È noto che già nel XV secolo gli chef sfruttavano le proprietà gelificanti di alcuni prodotti animali nella preparazione di vari piatti. La prima descrizione dettagliata di un metodo per estrarre il collagene (una proteina parzialmente idrolizzata) dalle articolazioni e dalle ossa degli animali fu fornita dal fisico francese Jean d'Arcet, le cui scoperte risalgono alla seconda metà del XVIII secolo.

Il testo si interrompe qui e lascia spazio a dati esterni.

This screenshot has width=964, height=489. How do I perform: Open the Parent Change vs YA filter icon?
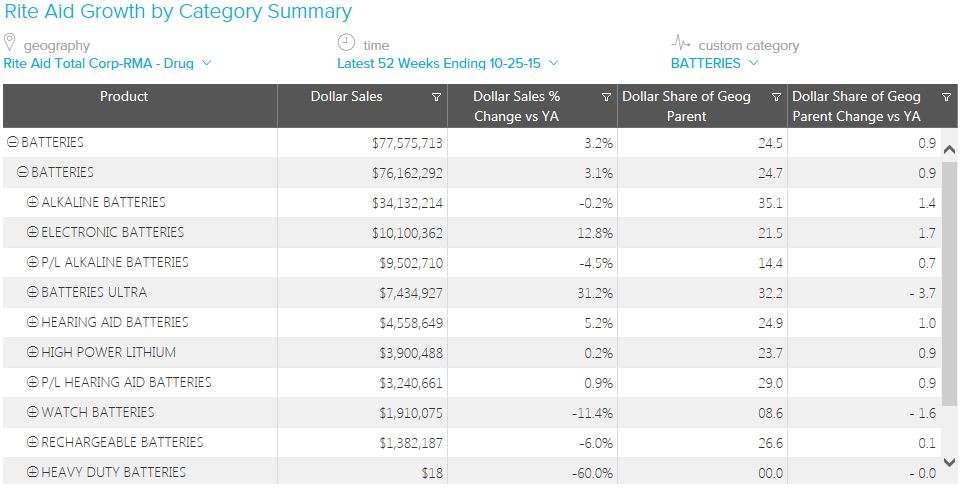(x=946, y=97)
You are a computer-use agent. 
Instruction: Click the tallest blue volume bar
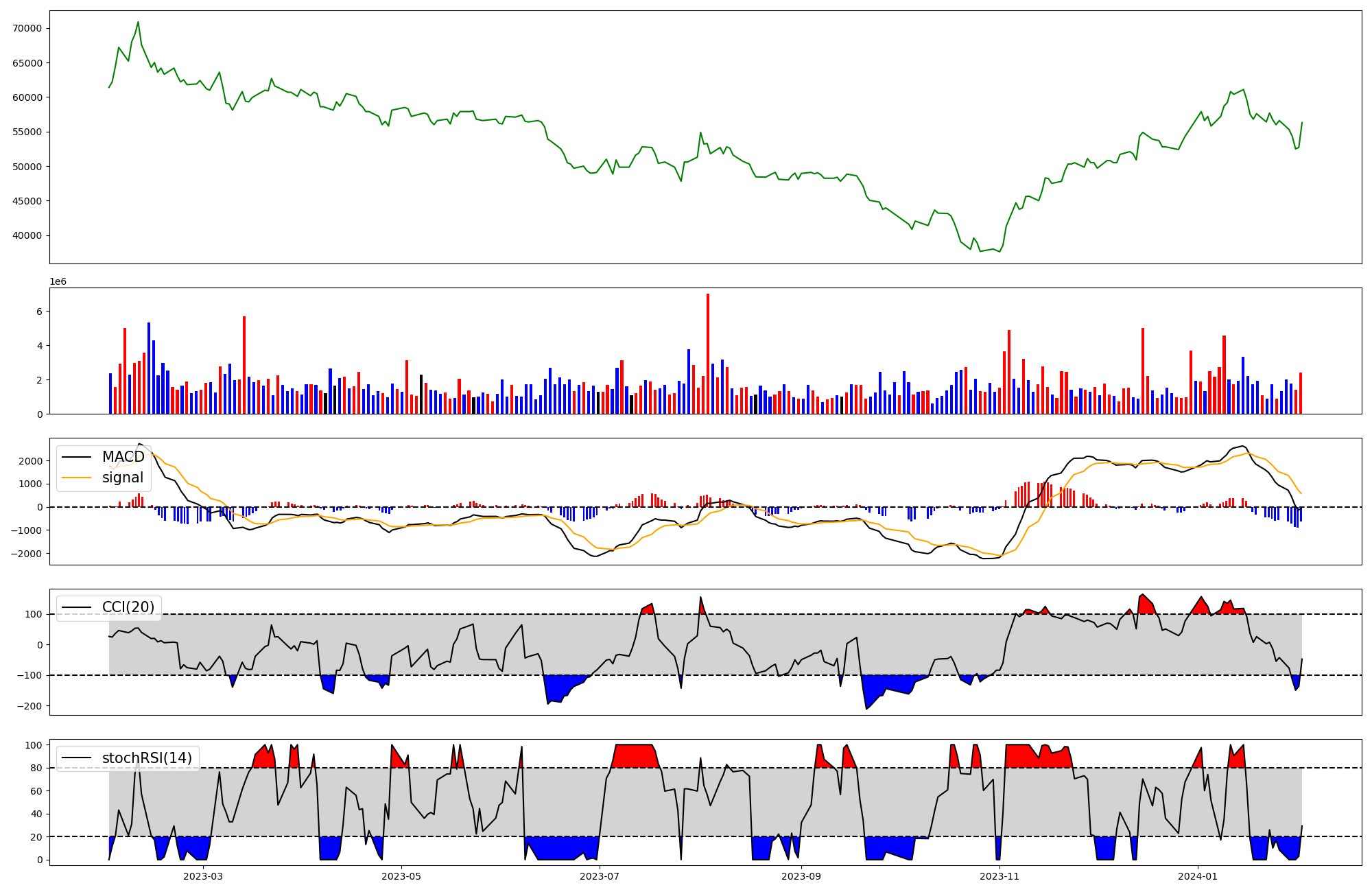point(149,368)
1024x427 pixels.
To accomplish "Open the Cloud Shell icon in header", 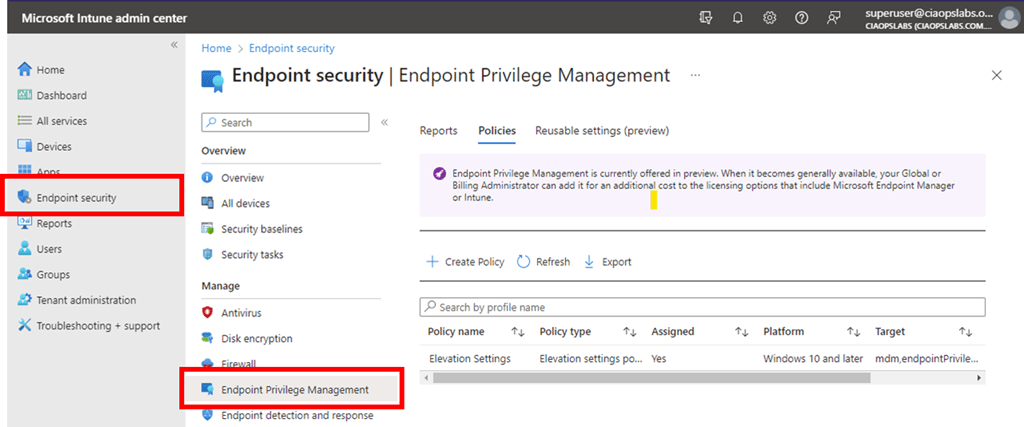I will 706,18.
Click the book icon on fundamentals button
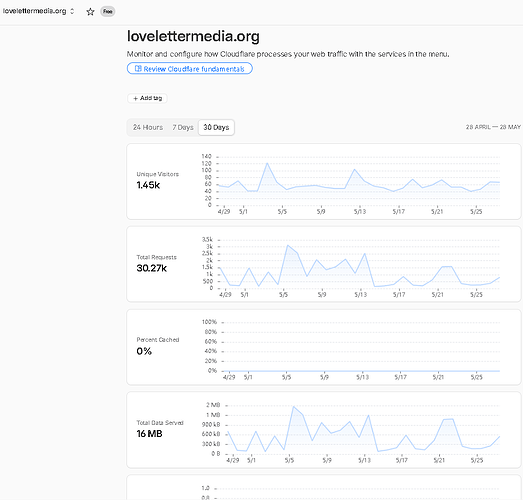Viewport: 523px width, 500px height. point(138,69)
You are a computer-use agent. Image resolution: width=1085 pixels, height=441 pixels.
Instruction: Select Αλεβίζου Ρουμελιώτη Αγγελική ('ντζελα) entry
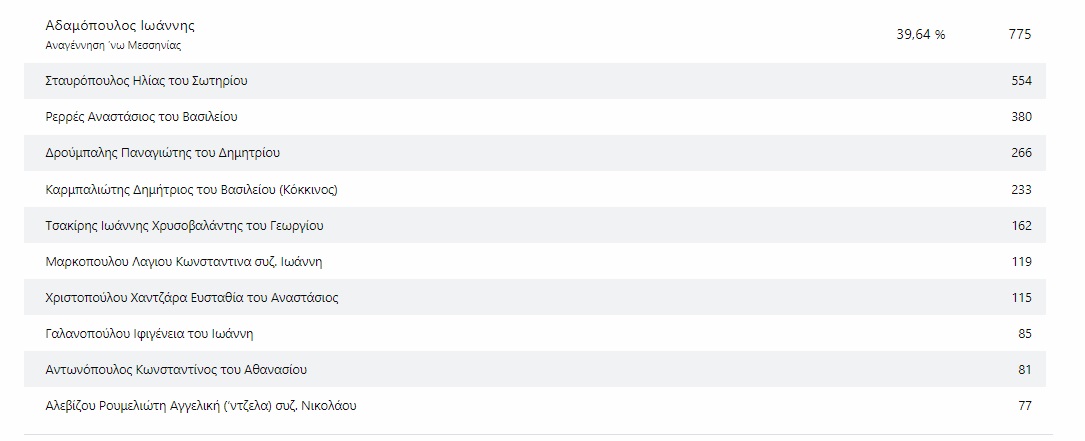[x=201, y=405]
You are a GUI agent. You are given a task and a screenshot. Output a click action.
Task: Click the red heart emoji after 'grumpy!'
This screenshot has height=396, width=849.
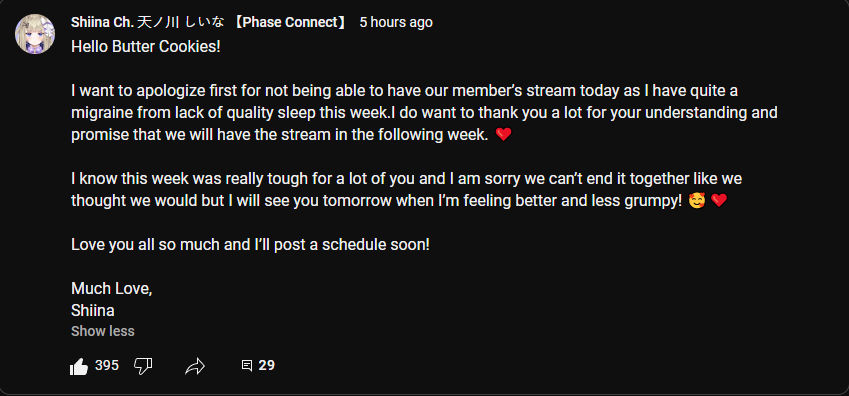(x=719, y=201)
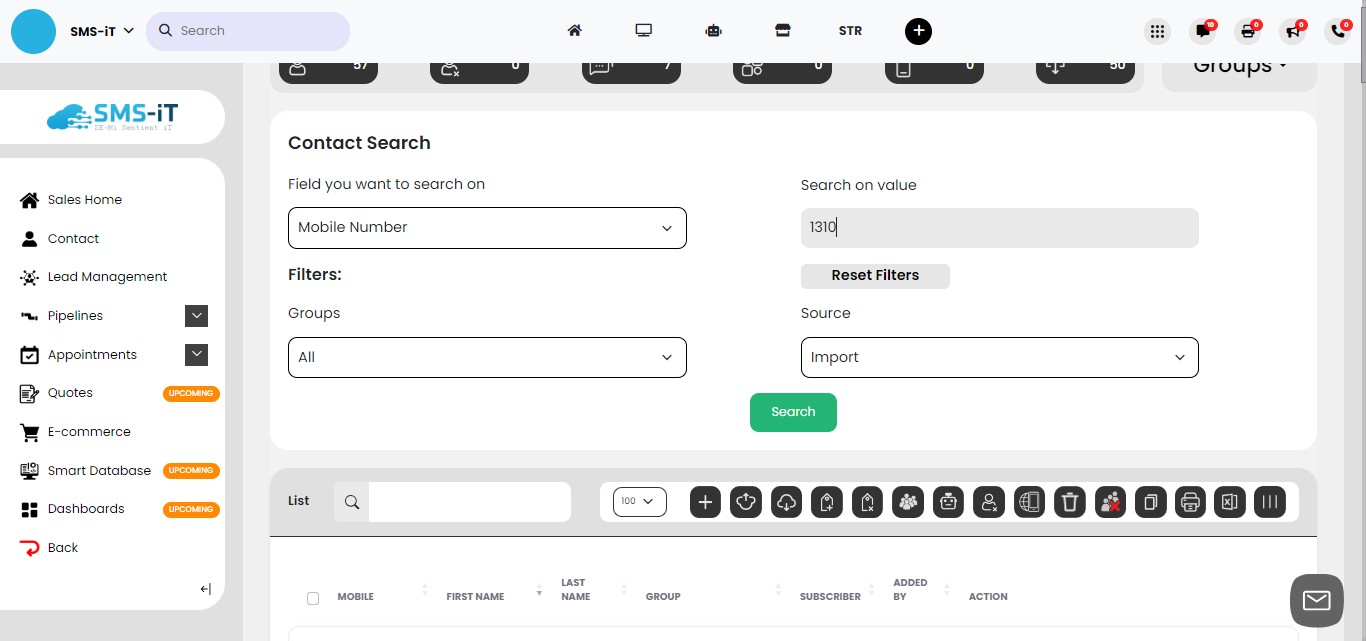Screen dimensions: 1366x641
Task: Open the 100 rows-per-page dropdown
Action: coord(638,502)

I vantaggi della gelatina includono:
- trasparenza assoluta (non altera il colore del prodotto);
- elasticità della gelatina preparata sulla base di gelatina;
- reversibilità dello stato (sotto l'influenza della temperatura la gelatina si scioglie);
- indispensabile nella preparazione di prodotti montati (albumi, marshmallow, ecc.);
- È benefico per l'organismo umano, poiché contiene grandi quantità degli amminoacidi glicina e prolina.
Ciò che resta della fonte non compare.